In FIG. 3 a rigid, one-piece suture guard 18 is longer than the space 18' between the exit points 17, such that the ends of the suture 19 are forced to take an angular rather than normal orientation upon leaving the skin 10. While tension may be maintained in the suture, the layers within loop 20 will have inadequate lateral support for proper closure of the incision.

In FIG. 4 an extendible suture guard 21 of the present invention is shown with a sewn suture 22. It should be noted that parts 21a and 21b have been telescopically extended until the guard's overall length is substantially equal to the space 18' between the exit points 17. At these points the end portions of suture 22a extend generally normal to the skin, the ends of the guard establishing fixed points of lateral support, and also preventing the suture parts 22b from bearing against, irritating and scarring the skin area in the vicinity of the exit points.

A slight bowing of the extendible guard may occur which raises the center part thereof from contacting the actual closure 23, which then heals with further reduced direct pressure and scarring.
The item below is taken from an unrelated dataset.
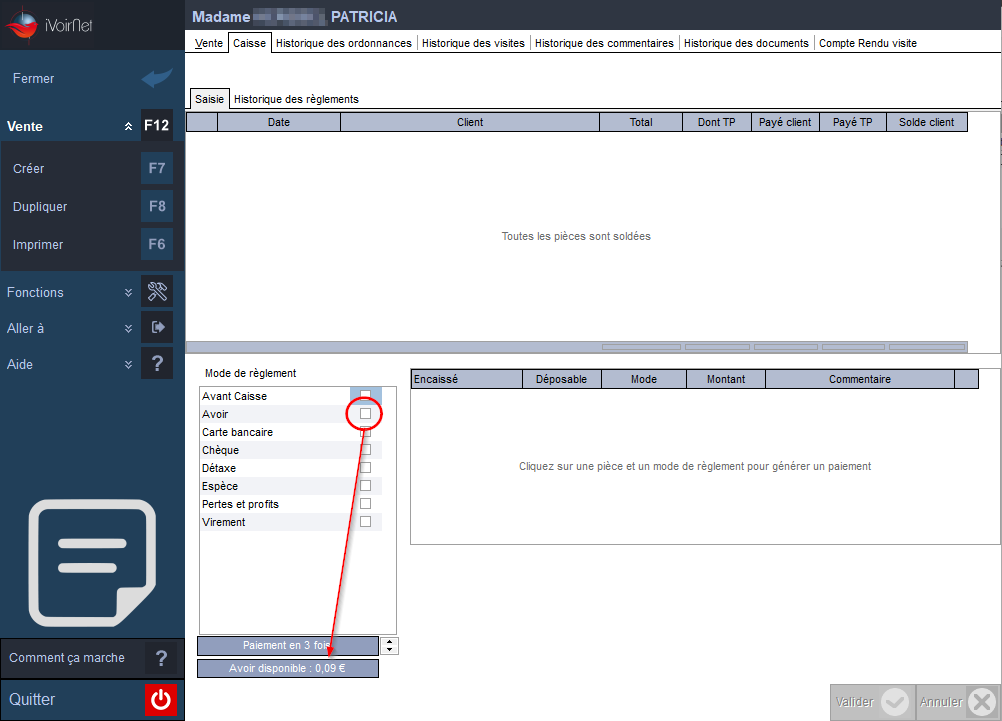Expand the Aller à section chevron
The width and height of the screenshot is (1002, 721).
pyautogui.click(x=128, y=329)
Downward pressure applied by the guard is generally distributed along its length, such that excessive pressure near the exit points is avoided.

The construction of the new guard is disclosed in detail in FIGS. 5, 6 and 7, FIG. 5 showing the two component parts, FIG. 6 showing the parts assembled prior to use, and FIG. 7 showing the parts telescopically extended. Both the outer tube 24 and the inner tube 25 are made from a semirigid plastic, such as polyethylene. Of numerous practical sizes of this guard, the dimensions of one embodiment are given by way of example only: length variable between 2 and 3 inches with extension, outside diameter about five-sixteenths inch, and wall thickness of the tubes about three-sixtyfourths inch. Circular ribs 26 are disposed along the entire length of the inside wall of tube 24, while there are only a few corresponding ribs 27 on inner tube 25. As shown in the cross-sectional view of FIGS. 5-7, the ribs of tubes 24 and 25 define teeth pointing in opposite directions. It should be obvious that in the assembled state shown in FIGS. 6 and 7, the engagement of teeth 26 and 27 permits tube 25 to be moved only toward the right, and to be moved incrementally by spaces equal to the axial length of each tooth. During this relative movement of tube 25 toward the right, there must be at least some resilient deflection of the teeth however, the configuration of these engaged teeth will substantially preclude relative movement of the tube 25 toward the left, i.e., to telescopically shorten the guard, without very great and unlikely force.
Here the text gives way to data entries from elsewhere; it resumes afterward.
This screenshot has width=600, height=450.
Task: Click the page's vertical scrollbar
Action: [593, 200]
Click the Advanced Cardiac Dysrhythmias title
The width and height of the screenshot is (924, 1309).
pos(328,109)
In the embodiment shown in FIG. 6, the inner tube is slightly longer than the outer tube, such that the exposed end 25a can be gripped and pulled for the telescopic extension. Where the teeth 26 and 27 are substantially identical, the tips of teeth 26 will provide a bearing surface to support the outer surface 25b during its telescopic movement. It is further desirable to have finger-gripping means 28, 29 at one end of each tube; this is provided by a circular indentation, roughening, embossing or other convenient technique.
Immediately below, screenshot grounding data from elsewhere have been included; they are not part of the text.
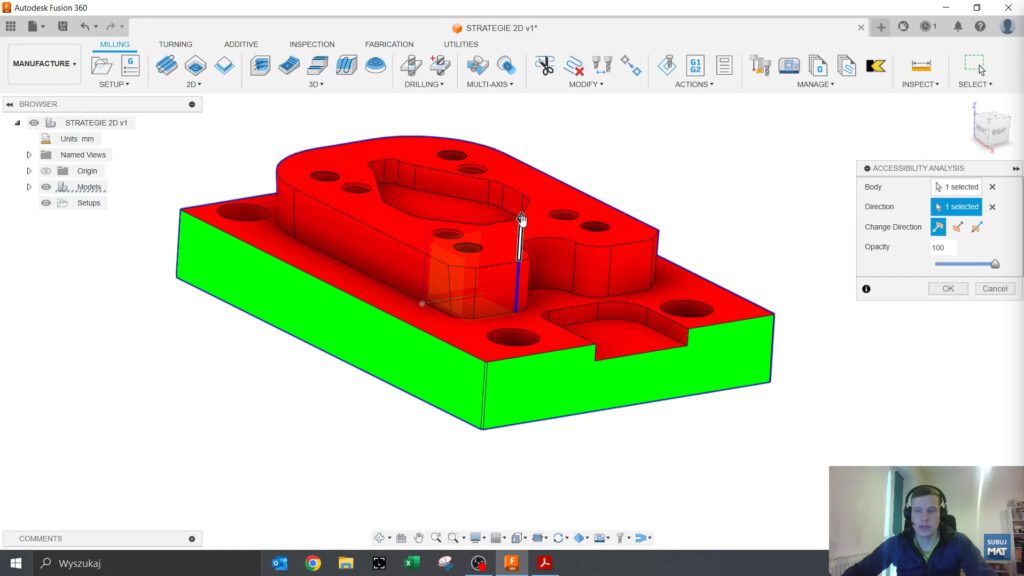Cancel the Accessibility Analysis dialog
Screen dimensions: 1024x576
click(x=994, y=288)
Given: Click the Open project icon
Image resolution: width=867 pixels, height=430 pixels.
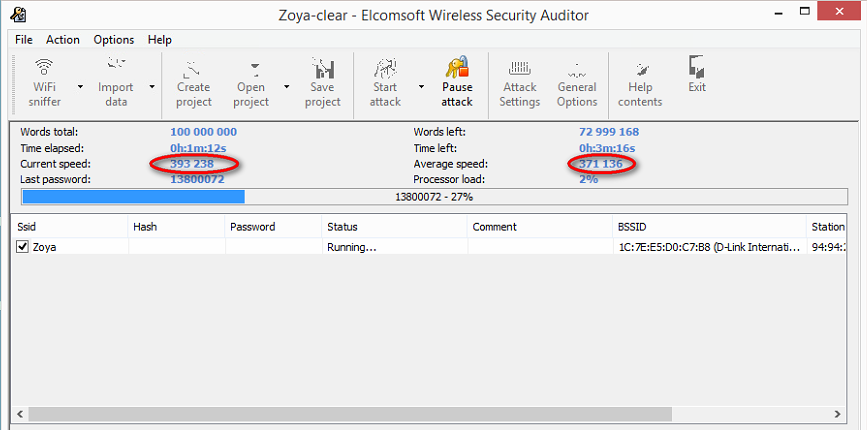Looking at the screenshot, I should click(251, 83).
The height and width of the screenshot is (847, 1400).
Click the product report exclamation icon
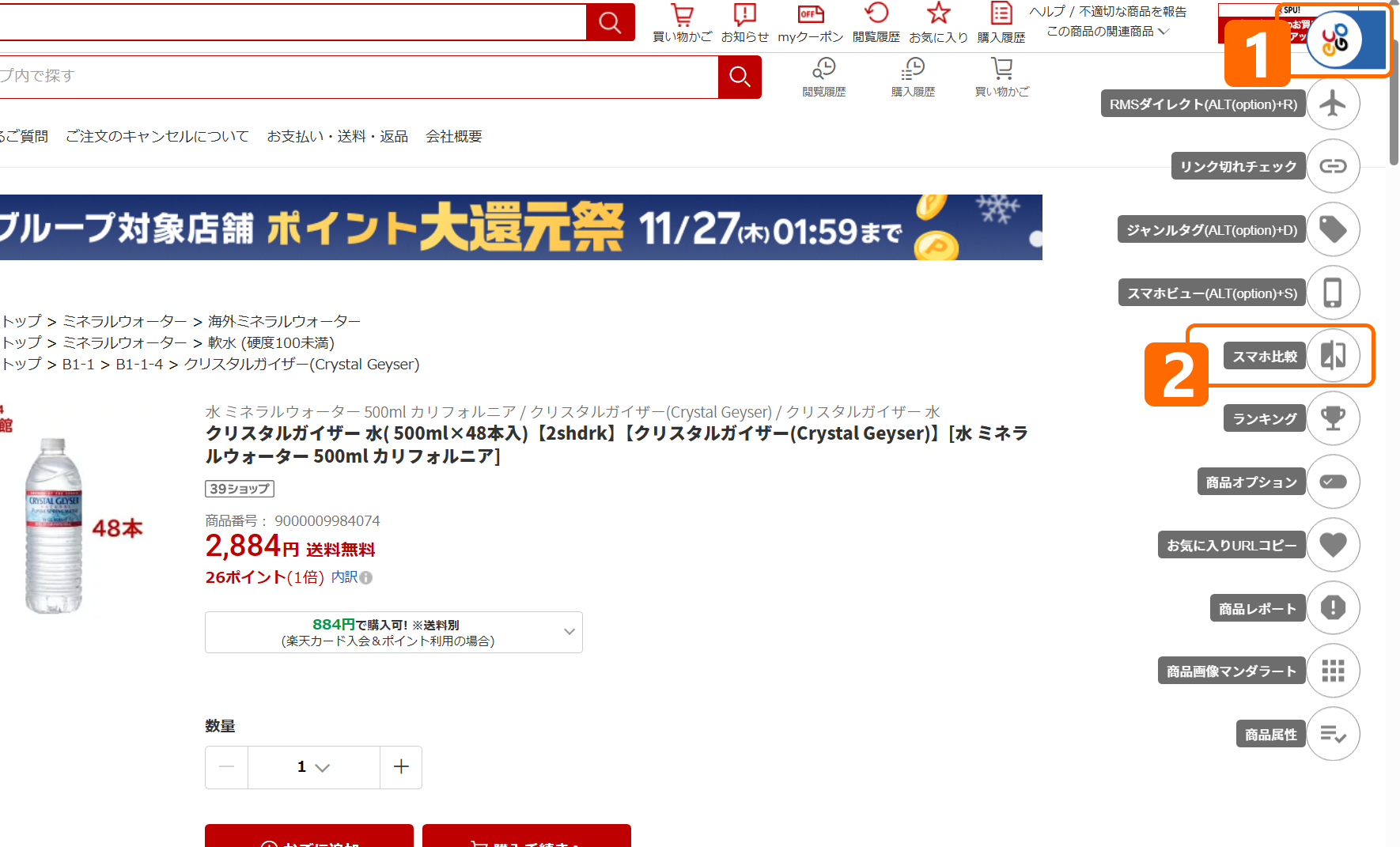(x=1333, y=608)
In variations of the embodiments shown, the outer tube could be the longer of the two tubes, or the inner tube could be the one to have teeth along its full length. Also many other forms of locking means would be feasible, including a hook element extending from the outside of the outer tube toward its bore, for engagement with teeth on the inner tube. The two tubes could even be engaged by mutual screw threads. Another optional feature is the rounded edges 30 on both tubes which might help avoid irritating the skin contacted. It should also be realized that the extendible suture guard of this invention does not necessarily require tubular members, and could comprise other forms of components or extendible material.